### TASK PROMPT
Exact reproduction of every record is required, and pictures are to be excluded.

PROVIDED DATA: Begin

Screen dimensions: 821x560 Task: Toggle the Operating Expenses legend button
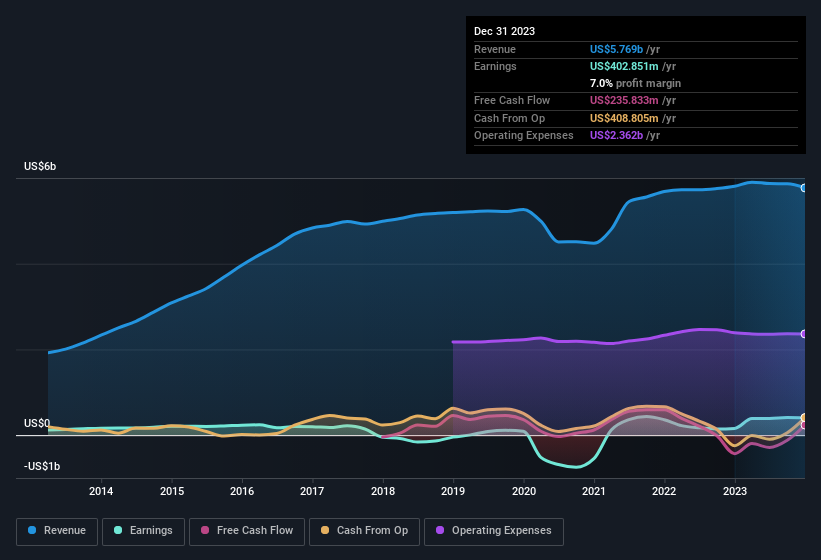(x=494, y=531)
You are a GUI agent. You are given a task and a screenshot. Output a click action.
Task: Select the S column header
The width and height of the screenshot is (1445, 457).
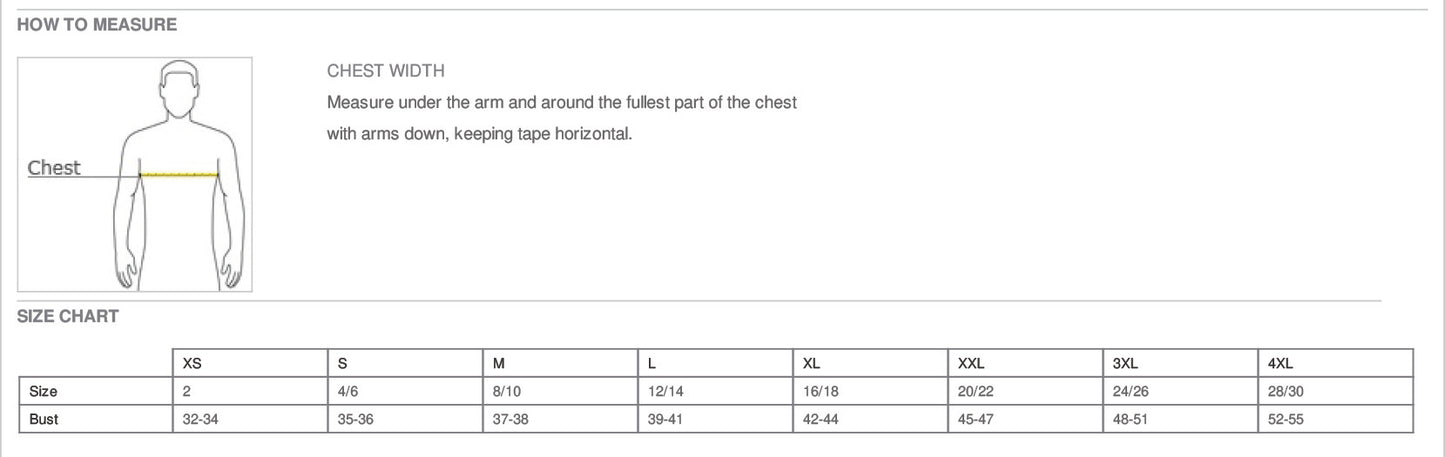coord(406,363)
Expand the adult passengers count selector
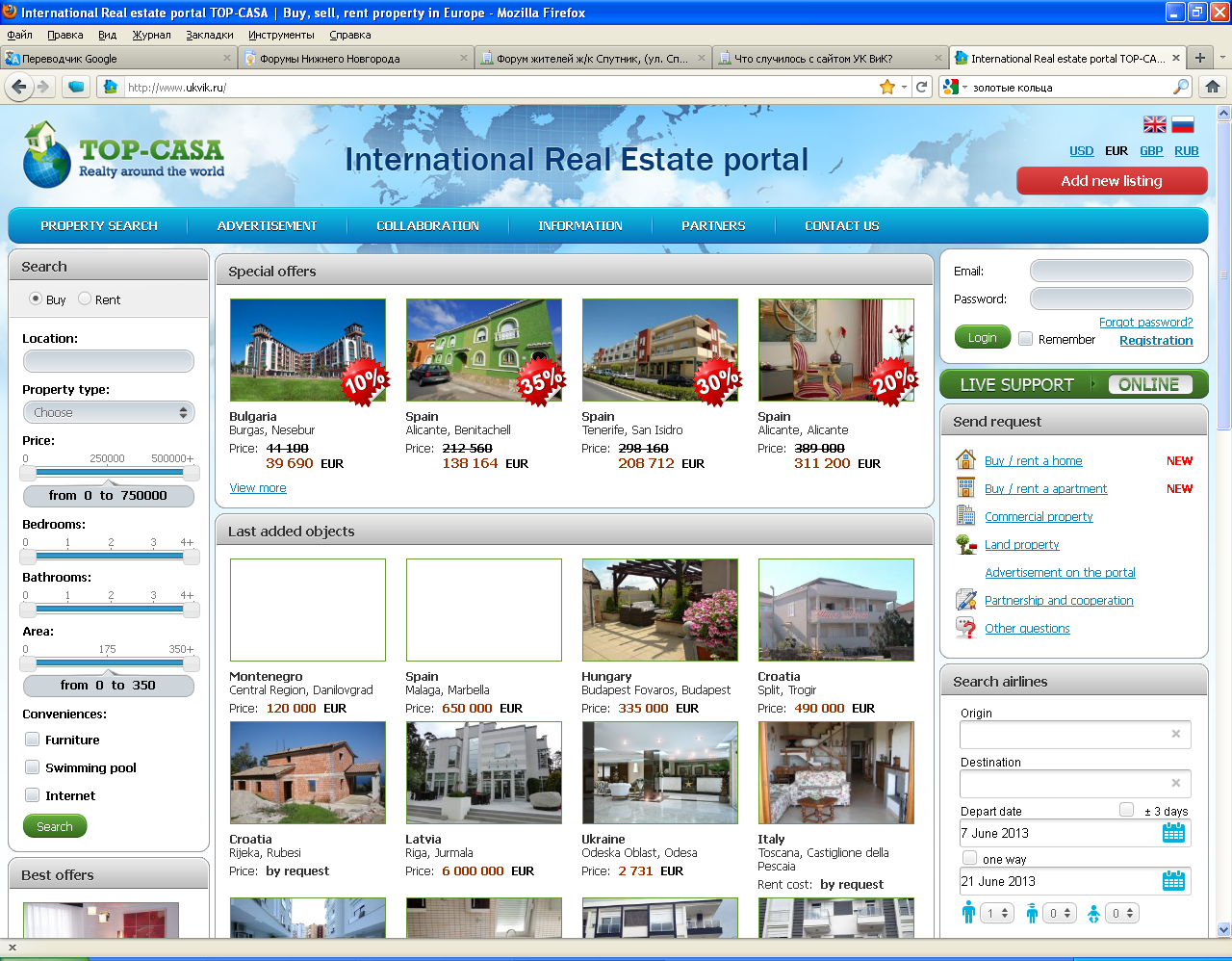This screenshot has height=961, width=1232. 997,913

PROVIDED DATA: End

### RESPONSE TO THE EXERCISE
Screen dimensions: 821x560 Task: Toggle the Operating Expenses legend button
(x=494, y=531)
You are a GUI agent. You are given a task and a screenshot. Output a click action.
Task: Select the S column header
The width and height of the screenshot is (1445, 457).
coord(406,363)
Expand the adult passengers count selector
This screenshot has height=961, width=1232. 997,913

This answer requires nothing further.